= TASK STATEMENT =
Each record is to be copied exactly as written.

= GIVEN INFORMATION =
***
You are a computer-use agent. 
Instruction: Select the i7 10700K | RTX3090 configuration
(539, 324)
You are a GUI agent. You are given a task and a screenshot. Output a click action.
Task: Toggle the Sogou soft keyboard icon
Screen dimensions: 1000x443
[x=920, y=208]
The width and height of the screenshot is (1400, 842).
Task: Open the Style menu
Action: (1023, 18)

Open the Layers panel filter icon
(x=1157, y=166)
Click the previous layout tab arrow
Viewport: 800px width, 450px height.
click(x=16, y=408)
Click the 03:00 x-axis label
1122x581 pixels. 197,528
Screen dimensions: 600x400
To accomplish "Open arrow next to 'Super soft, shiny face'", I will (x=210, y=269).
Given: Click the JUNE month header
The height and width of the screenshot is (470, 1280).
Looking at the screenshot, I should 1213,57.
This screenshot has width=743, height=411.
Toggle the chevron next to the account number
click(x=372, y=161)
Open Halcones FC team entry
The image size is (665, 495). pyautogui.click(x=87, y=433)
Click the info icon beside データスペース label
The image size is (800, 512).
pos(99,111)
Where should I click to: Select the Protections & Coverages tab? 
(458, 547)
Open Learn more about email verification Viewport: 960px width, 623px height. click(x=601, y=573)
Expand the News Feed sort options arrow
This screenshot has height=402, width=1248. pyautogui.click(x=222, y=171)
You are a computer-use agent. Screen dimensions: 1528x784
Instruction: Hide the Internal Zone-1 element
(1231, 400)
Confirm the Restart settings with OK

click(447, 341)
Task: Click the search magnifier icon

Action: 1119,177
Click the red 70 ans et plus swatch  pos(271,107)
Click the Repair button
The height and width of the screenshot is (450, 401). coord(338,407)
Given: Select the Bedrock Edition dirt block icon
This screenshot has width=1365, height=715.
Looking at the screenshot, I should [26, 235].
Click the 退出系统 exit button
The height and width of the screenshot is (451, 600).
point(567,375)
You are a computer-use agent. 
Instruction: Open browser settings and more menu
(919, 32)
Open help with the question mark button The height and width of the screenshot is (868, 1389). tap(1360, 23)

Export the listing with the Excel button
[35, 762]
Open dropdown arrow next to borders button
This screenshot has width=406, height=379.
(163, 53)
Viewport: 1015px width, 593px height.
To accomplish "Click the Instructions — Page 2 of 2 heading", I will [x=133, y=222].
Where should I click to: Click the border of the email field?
***
= EXPECTED OUTPUT =
You are a computer-use agent. 
Instruction: Select the i7 10700K | RTX3090 configuration
(539, 324)
You are a GUI agent. You are given a task and a screenshot. Output a click action.
Task: Toggle the Sogou soft keyboard icon
Screen dimensions: 1000x443
[x=920, y=208]
The width and height of the screenshot is (1400, 842).
Task: Open the Style menu
Action: (1023, 18)

Open the Layers panel filter icon
(x=1157, y=166)
Click the previous layout tab arrow
Viewport: 800px width, 450px height.
click(x=16, y=408)
Click the 03:00 x-axis label
1122x581 pixels. 197,528
Screen dimensions: 600x400
To accomplish "Open arrow next to 'Super soft, shiny face'", I will (x=210, y=269).
Given: Click the JUNE month header
The height and width of the screenshot is (470, 1280).
Looking at the screenshot, I should 1213,57.
This screenshot has width=743, height=411.
Toggle the chevron next to the account number
click(x=372, y=161)
Open Halcones FC team entry
The image size is (665, 495). pyautogui.click(x=87, y=433)
Click the info icon beside データスペース label
The image size is (800, 512).
pos(99,111)
Where should I click to: Select the Protections & Coverages tab? 
(458, 547)
Open Learn more about email verification Viewport: 960px width, 623px height. click(x=601, y=573)
Expand the News Feed sort options arrow
This screenshot has height=402, width=1248. pyautogui.click(x=222, y=171)
You are a computer-use agent. Screen dimensions: 1528x784
Instruction: Hide the Internal Zone-1 element
(1231, 400)
Confirm the Restart settings with OK

click(447, 341)
Task: Click the search magnifier icon

Action: 1119,177
Click the red 70 ans et plus swatch  pos(271,107)
Click the Repair button
The height and width of the screenshot is (450, 401). coord(338,407)
Given: Select the Bedrock Edition dirt block icon
This screenshot has width=1365, height=715.
Looking at the screenshot, I should [26, 235].
Click the 退出系统 exit button
The height and width of the screenshot is (451, 600).
point(567,375)
You are a computer-use agent. 
Instruction: Open browser settings and more menu
(919, 32)
Open help with the question mark button The height and width of the screenshot is (868, 1389). tap(1360, 23)

Export the listing with the Excel button
[35, 762]
Open dropdown arrow next to borders button
This screenshot has width=406, height=379.
(163, 53)
Viewport: 1015px width, 593px height.
To accomplish "Click the Instructions — Page 2 of 2 heading", I will [x=133, y=222].
Where should I click to: Click the border of the email field?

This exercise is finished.